Pensó rápidamente pero con calma. Tenía la mente despejada, ni preguntas, ni dudas ni vacilaciones. El tiempo fluía lentamente. Tenía mucho tiempo para considerar sus opciones; enfocó cada una de ellas como si fuese un haz de luz. Se quitó la camisa, la envolvió alrededor de la mano derecha y golpeó el cristal de la ventana. El ruido de los cristales cayendo al suelo por la parte de dentro fue suficiente para que se quedara inmóvil, pero sólo un instante. Aguzó el oído un momento para comprobar si se acercaba alguien. No había nadie.

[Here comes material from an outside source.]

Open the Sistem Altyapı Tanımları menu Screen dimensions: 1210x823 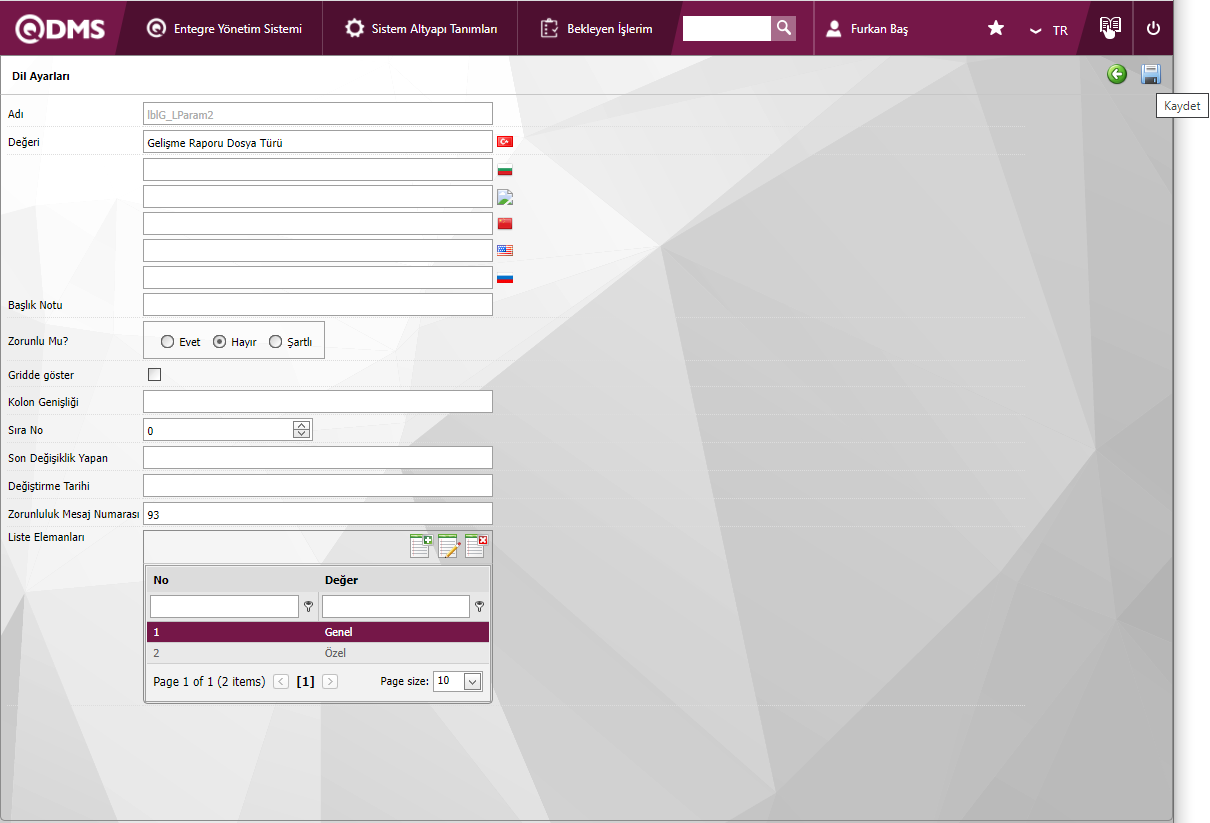421,29
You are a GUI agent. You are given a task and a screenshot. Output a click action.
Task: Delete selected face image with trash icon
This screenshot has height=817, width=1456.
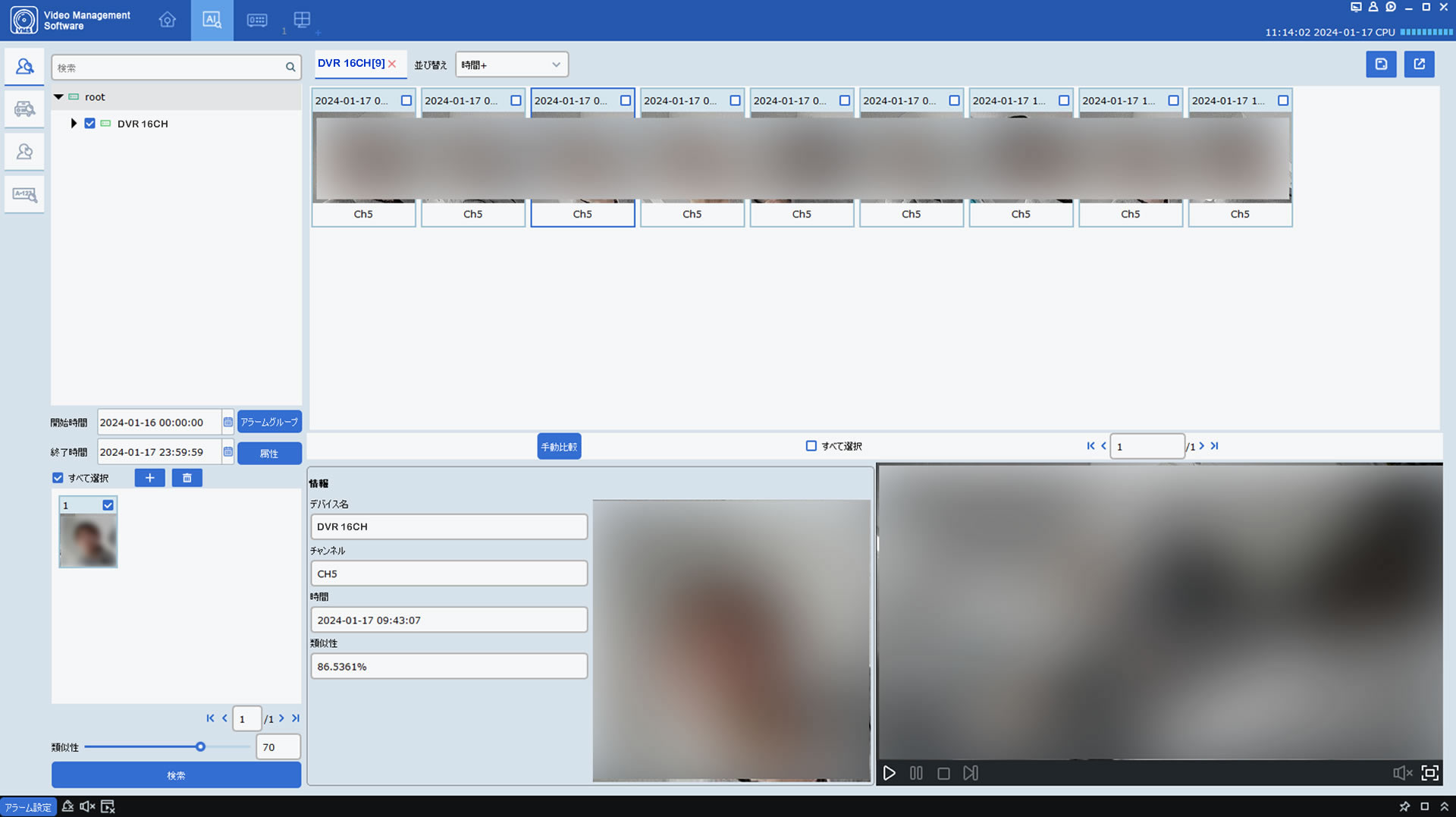click(x=187, y=478)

Metió la mano y descorrió el cerrojo. Luego levantó la ventana, haciendo temblar el cristal roto. Un triángulo de cristal se inclinó lentamente hacia dentro, se precipitó al suelo y se rompió en varios pedazos. Rápidamente, se agachó debajo del marco, saltó al suelo y aterrizó sobre los cristales rotos. Se puso la camisa y examinó el lugar; una oficina de suministros de alguna clase, desordenada. No había nadie. Se movió en silencio hacia la puerta cerrada y apoyó la oreja. Alcanzó a oír un sonido extraño, como un burbujeo apagado, subiendo y bajando. Unos momentos después casi se detuvo, pero volvió a comenzar. Escuchó. Voces, muchas voces. Pero sonaban de un modo extraño, como una torre de Babel, muchas conversaciones al mismo tiempo.

Apoyó una mano en el picaporte y lo hizo girar lentamente. El mecanismo era viejo y cedió con un chirrido. Empujó la puerta, pero no se abrió. Acto seguido tiró hacia sí y pareció como si alguna fuerza la estuviese empujando desde el otro lado. La luz entró por la abertura junto con un estallido de sonidos misteriosamente cacofónicos. Entonces descubrió de qué se trataba: hombres hablando consigo mismos, algunos de forma monótona y repitiendo lo mismo una y otra vez, algunos en susurros, otros airadamente o de forma vacilante. Asomó la cabeza y miró hacia el otro extremo del pabellón. La vista era impresionante. A ambos lados, la larga sala tenía camas de metal pintadas de blanco cuyas sábanas estaban desordenadas y dejaban ver los colchones de rayas azules y grises. Acostados o de pie entre ellas, caminando por el pasillo, había pacientes en camiseta y bata. Un puñado de ellos sólo llevaba la parte inferior de los pijamas -los cuerpos delgados o repulsivamente gordos, pálidos como la cera- y uno de los hombres estaba completamente desnudo, el pene colgando hacia un lado. En mitad del pabellón, ahora que miraba con mayor detenimiento, un grupo caminaba arriba y abajo más o menos en fila; se movían como si siguieran una especie de ritual, como los habitantes de una aldea italiana que salen de paseo al atardecer, excepto, por supuesto, que algunos balbuceaban y otros parecían tan impasibles como zombis.